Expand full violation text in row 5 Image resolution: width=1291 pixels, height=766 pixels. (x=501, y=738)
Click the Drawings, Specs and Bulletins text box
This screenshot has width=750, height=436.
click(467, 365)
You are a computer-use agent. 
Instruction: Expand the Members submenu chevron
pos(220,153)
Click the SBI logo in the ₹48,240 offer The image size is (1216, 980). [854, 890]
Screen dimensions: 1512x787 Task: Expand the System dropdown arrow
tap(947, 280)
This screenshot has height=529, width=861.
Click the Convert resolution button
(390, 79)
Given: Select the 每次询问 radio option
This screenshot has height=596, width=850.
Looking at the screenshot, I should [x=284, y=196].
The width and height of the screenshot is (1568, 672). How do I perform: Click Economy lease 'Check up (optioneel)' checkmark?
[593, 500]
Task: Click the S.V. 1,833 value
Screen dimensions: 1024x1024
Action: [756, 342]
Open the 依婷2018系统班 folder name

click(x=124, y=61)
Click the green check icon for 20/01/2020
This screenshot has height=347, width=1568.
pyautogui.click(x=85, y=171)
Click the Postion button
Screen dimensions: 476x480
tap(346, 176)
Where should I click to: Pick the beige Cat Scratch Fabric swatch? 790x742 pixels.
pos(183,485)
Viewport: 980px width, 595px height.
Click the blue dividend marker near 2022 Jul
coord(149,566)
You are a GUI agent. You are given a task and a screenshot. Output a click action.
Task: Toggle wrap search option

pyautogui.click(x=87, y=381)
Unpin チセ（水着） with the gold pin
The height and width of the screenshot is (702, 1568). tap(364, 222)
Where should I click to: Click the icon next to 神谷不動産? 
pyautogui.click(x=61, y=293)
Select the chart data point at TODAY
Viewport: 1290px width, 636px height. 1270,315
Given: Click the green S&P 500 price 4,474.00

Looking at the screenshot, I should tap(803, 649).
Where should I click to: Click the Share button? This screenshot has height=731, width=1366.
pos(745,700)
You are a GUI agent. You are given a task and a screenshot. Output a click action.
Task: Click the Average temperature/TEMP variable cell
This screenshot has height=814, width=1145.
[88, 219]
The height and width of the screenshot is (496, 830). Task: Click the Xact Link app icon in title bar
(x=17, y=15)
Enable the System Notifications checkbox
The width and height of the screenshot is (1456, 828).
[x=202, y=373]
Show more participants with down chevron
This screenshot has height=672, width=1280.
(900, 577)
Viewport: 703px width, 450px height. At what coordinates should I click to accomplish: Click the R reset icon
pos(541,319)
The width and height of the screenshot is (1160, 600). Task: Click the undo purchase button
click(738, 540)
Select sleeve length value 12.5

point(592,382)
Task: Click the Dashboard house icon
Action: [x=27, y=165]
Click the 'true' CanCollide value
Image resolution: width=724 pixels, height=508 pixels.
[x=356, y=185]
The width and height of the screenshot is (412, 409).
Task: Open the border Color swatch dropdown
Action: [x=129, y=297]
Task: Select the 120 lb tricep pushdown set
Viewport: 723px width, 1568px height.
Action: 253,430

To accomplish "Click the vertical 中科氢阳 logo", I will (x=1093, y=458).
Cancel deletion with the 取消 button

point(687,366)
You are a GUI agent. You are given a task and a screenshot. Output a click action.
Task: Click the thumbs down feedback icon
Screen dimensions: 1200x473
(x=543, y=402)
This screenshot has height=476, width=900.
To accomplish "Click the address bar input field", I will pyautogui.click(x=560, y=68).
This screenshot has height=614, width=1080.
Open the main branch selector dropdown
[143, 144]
=-=-=-=-=
## TASK PROMPT
Could you state how many lines in the listing include the string "logo"? Only the number is wanted.

## YOUR SOLUTION
2